Je ne sais pas comment le dire : les propositions de gouvernement, auxquelles plus personne ne croit de toute façon, sont, pour l’heure, pour moi, tout à fait inaudibles. Ce que je veux entendre, c’est comment n’importe quel parti au gouvernement va renforcer les contre-pouvoirs, les institutions et les corps intermédiaires, qui limiteront les dégâts ou retarderont la catastrophe d’extrême droite, dusse-t-elle mettre la main sur le pouvoir exécutif : des élections à la proportionnelle pour qu’une force minoritaire ne jouisse pas d’une prime qui lui permette de disposer d’une majorité difforme ; l’indépendance de la Justice, qui ne peut pas, en France, se poser en contre-pouvoir, puisqu’elle n’est constitutionnellement qu’une « autorité » ; le démantèlement des empires non pas de presse mais de propagande ; le renforcement voire l’indépendance du pouvoir législatif, en conférant, déjà, une légitimité aux élu·es qui contournerait les pouvoirs centraux des partis ; décentraliser encore, toujours le pouvoir exécutif ; et puis revigorer le tissu social, protéger les journalistes, les associations, le planning familial, les militants et les opposants politiques… Que sais-je…

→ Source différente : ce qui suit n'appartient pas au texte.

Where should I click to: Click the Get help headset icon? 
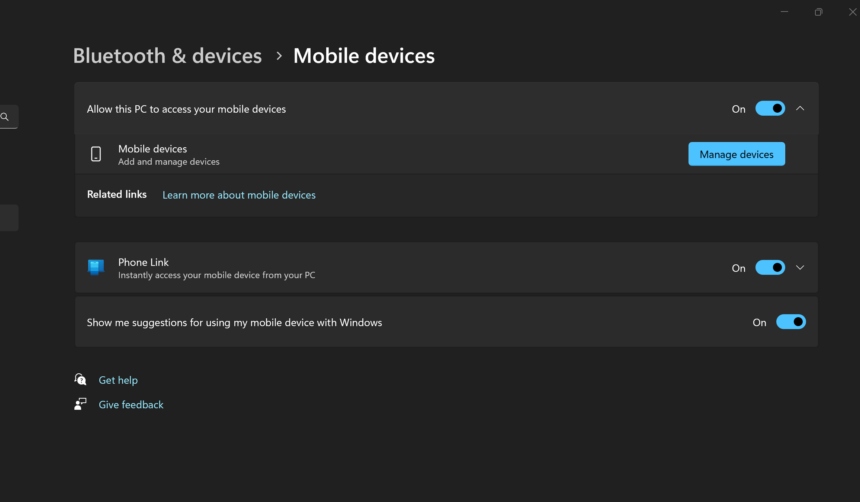(x=81, y=380)
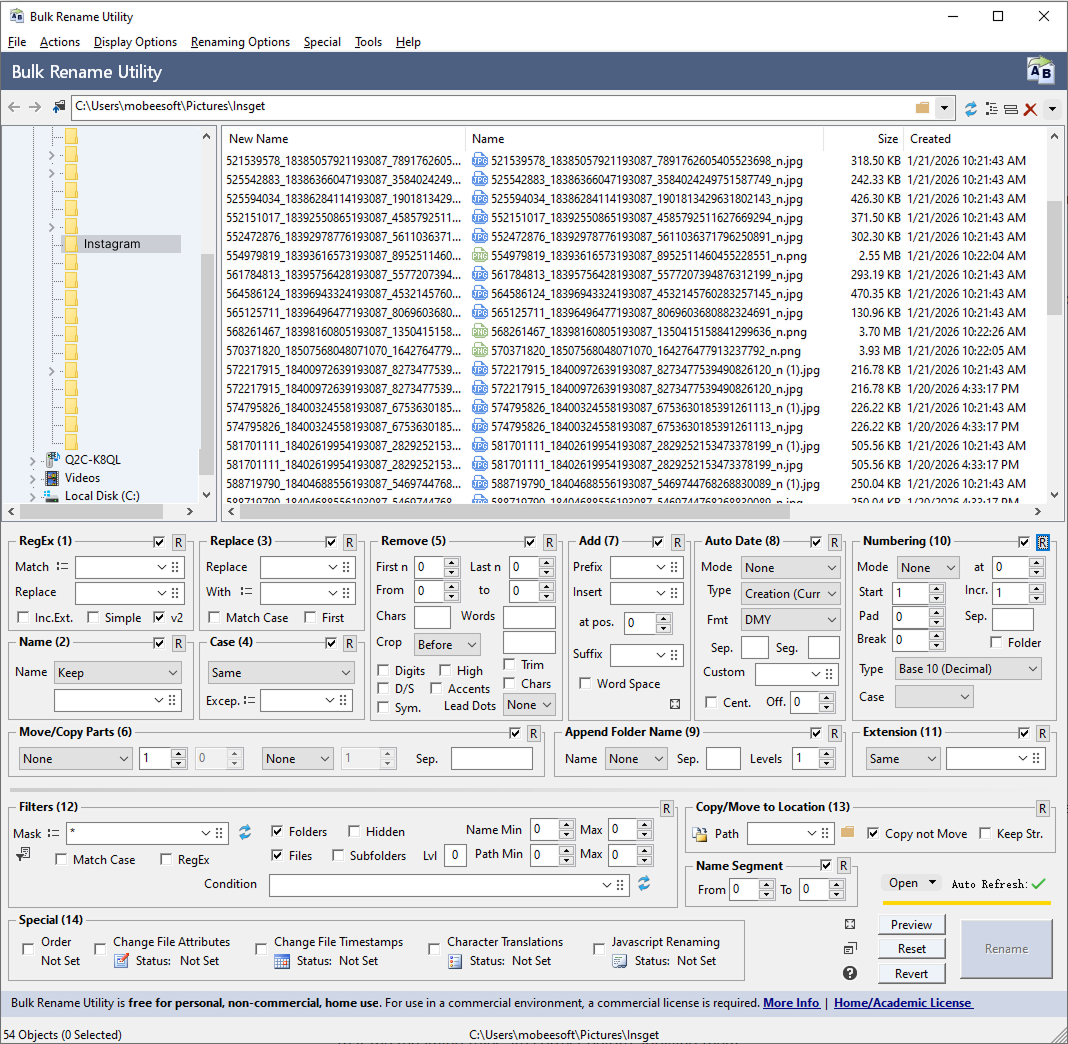Image resolution: width=1068 pixels, height=1044 pixels.
Task: Toggle the Subfolders checkbox in Filters
Action: [x=338, y=856]
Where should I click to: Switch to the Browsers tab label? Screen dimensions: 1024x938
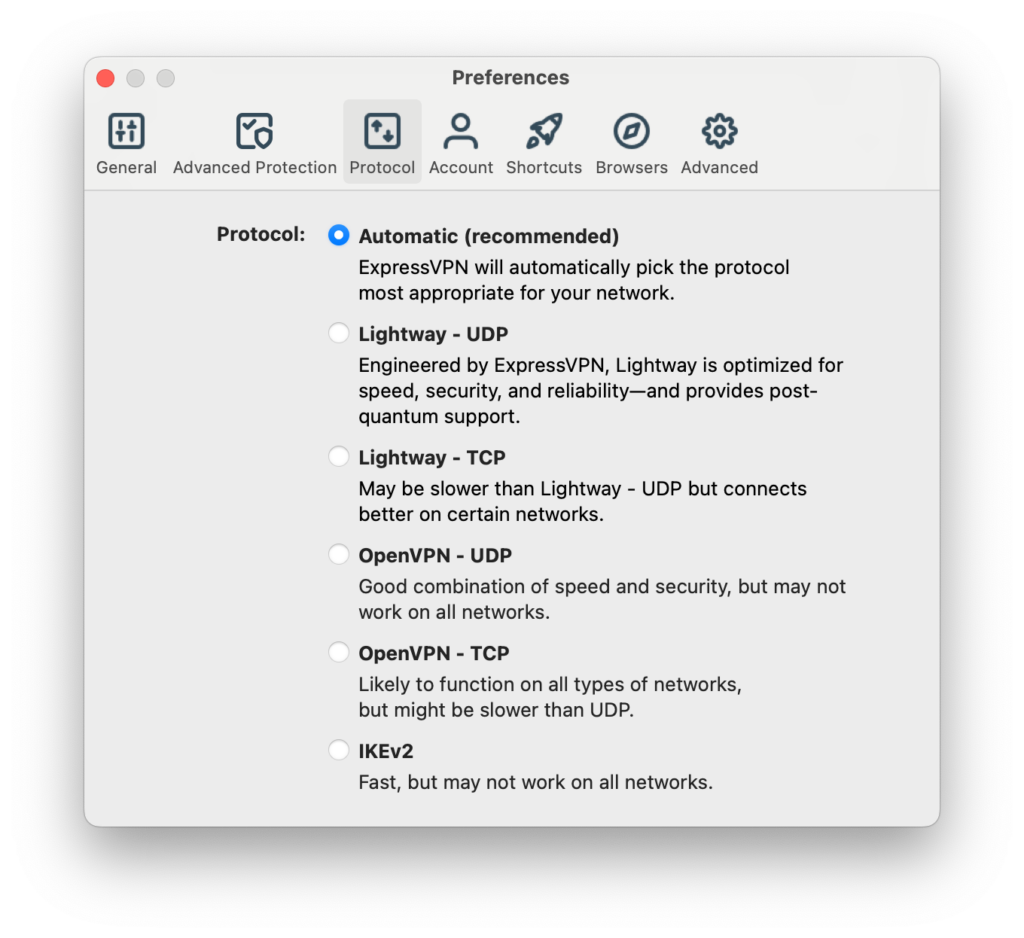point(631,167)

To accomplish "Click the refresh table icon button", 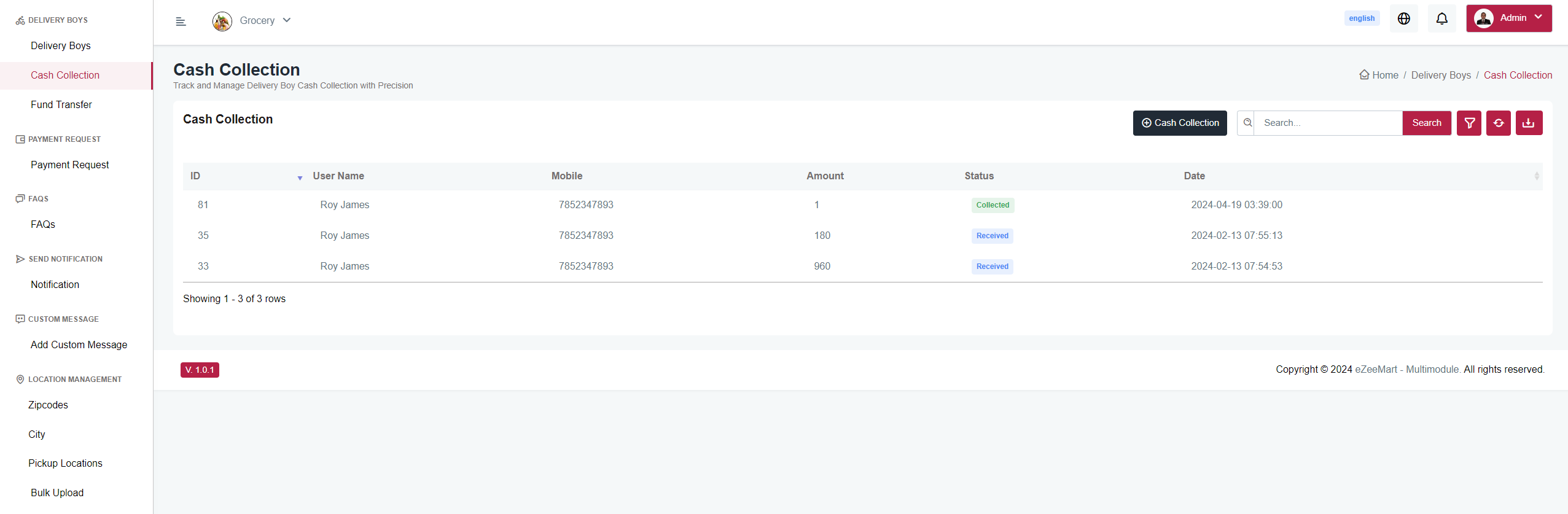I will (1499, 123).
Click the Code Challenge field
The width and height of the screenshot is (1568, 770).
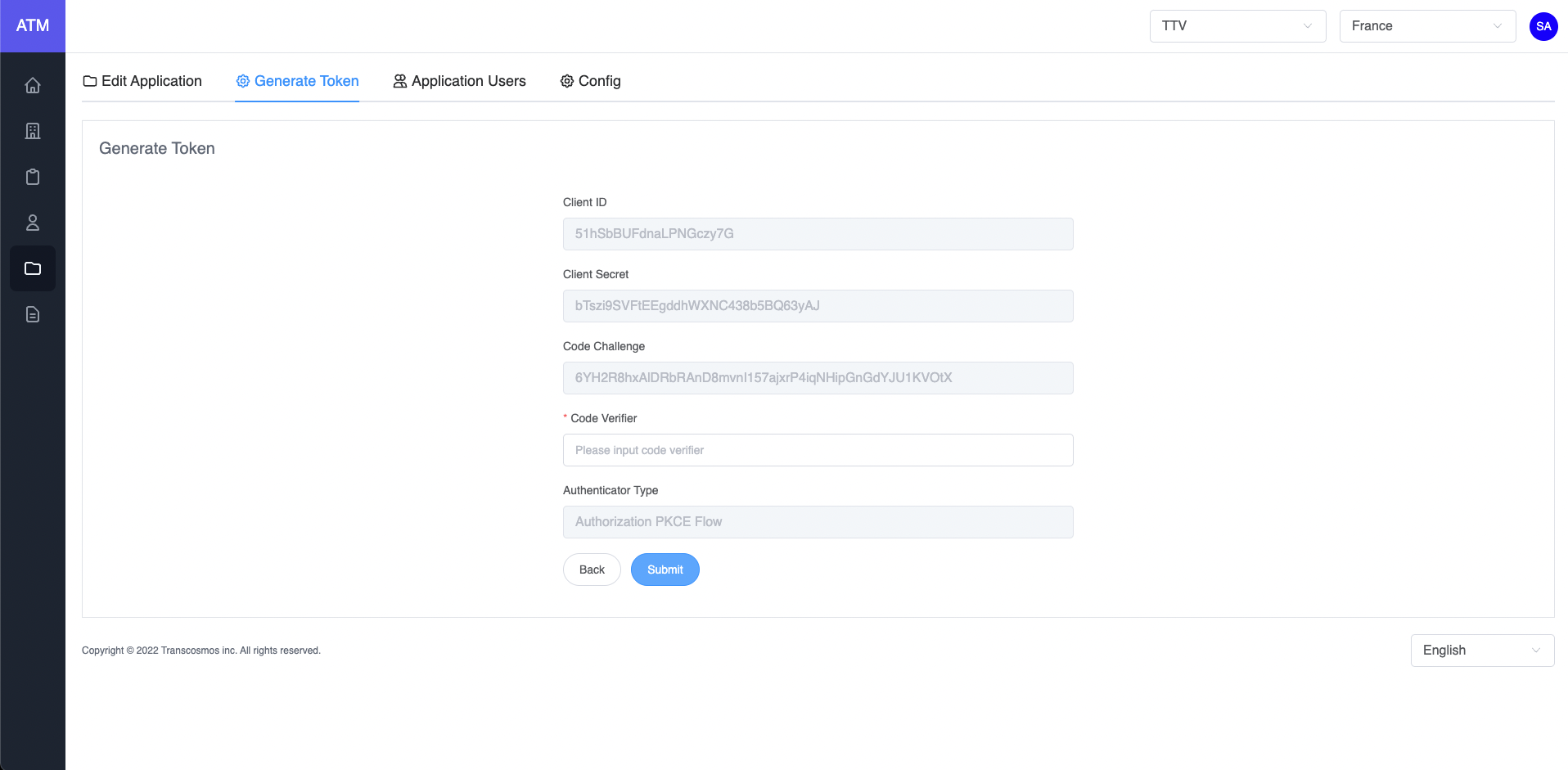(x=818, y=378)
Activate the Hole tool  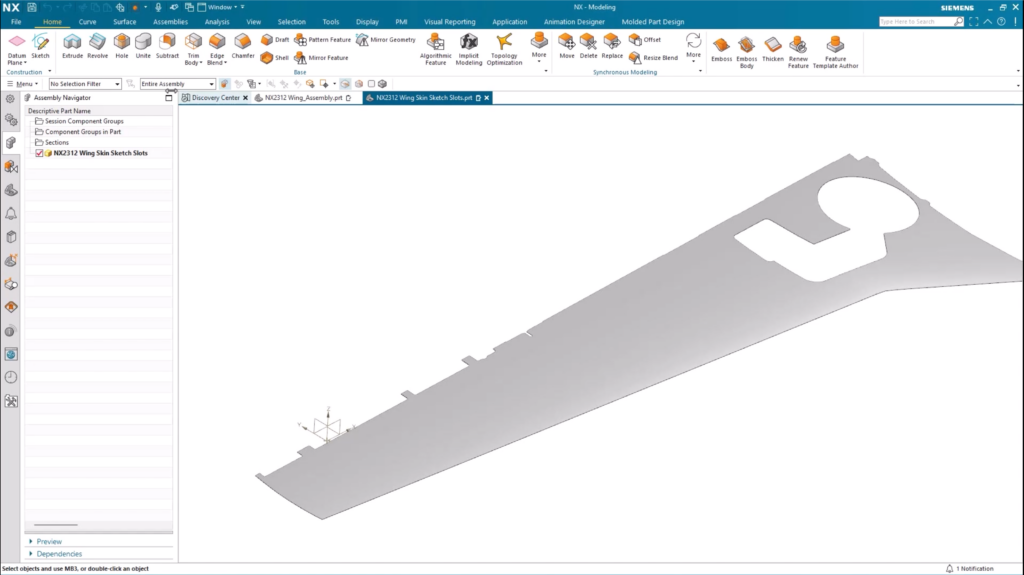(121, 45)
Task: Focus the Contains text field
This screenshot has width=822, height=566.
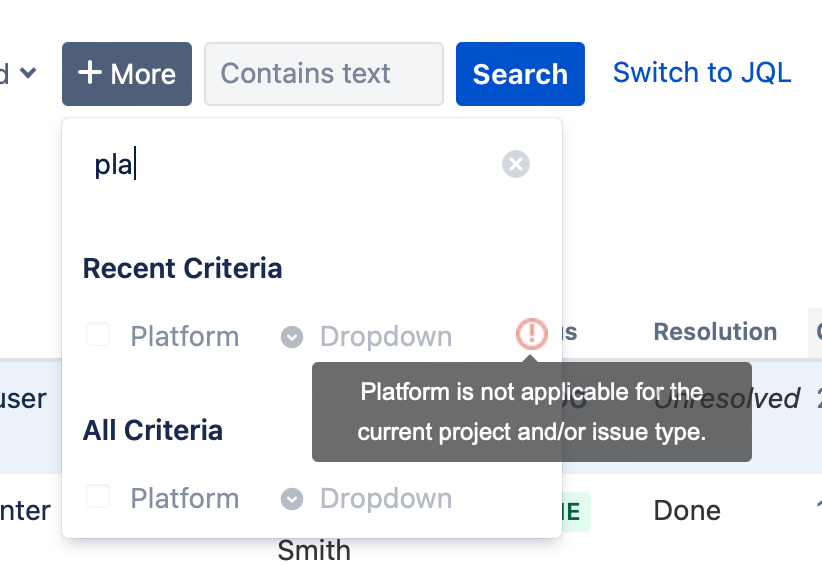Action: pyautogui.click(x=324, y=74)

On a pu se frustrer, s’inquiéter même, devant la faillite d’un chef d’Etat qui aura été élu pour faire barrage à l’extrême droite et qui, plutôt que de renforcer les mécanismes démocratiques du pays, n’aura fait que consolider un pouvoir solitaire, autoritaire, tout à fait prêt à se laisser saisir par le premier dingue venu, dans le pays dont les contrepouvoirs sont, pourtant, déjà, les plus faibles des démocraties à l’entour. On se rappellera la mise en garde d’un Charles de Courson en riposte à une des nombreuses mesures qui éloignaient encore un peu plus le pays de sa posture démocratique : « Le jour où vous aurez un autre gouvernement, vous verrez  ! Le jour où vous serez dans l'opposition, avec une droite extrême au pouvoir, vous verrez, mes chers collègues  ! »[1]. Il est temps, s’il n’est pas déjà trop tard, de se consacrer avec vigueur et ténacité à l’éventualité de ce jour-là.

Alors je voudrais qu’on se concentre, avec toute la détermination qu’on saura puiser. C’est pour sûr qu’il faut voter, pour la gauche, pour la droite, pour un chien coiffé, pour n’importe qui, qui nous offrira le temps, le délai, le répit nécessaire pour transformer et démocratiser le pays, non pas pour retarder la menace, mais pour parvenir, coûte que coûte, à la dissiper, ne serait-ce que pour qu’on puisse vivre, quand même, un peu plus tranquilles, celles et ceux pour qui la menace est imminente, comme celles et ceux pour qui la menace sera peut-être plus insidieuse mais tout autant sévère et brutale.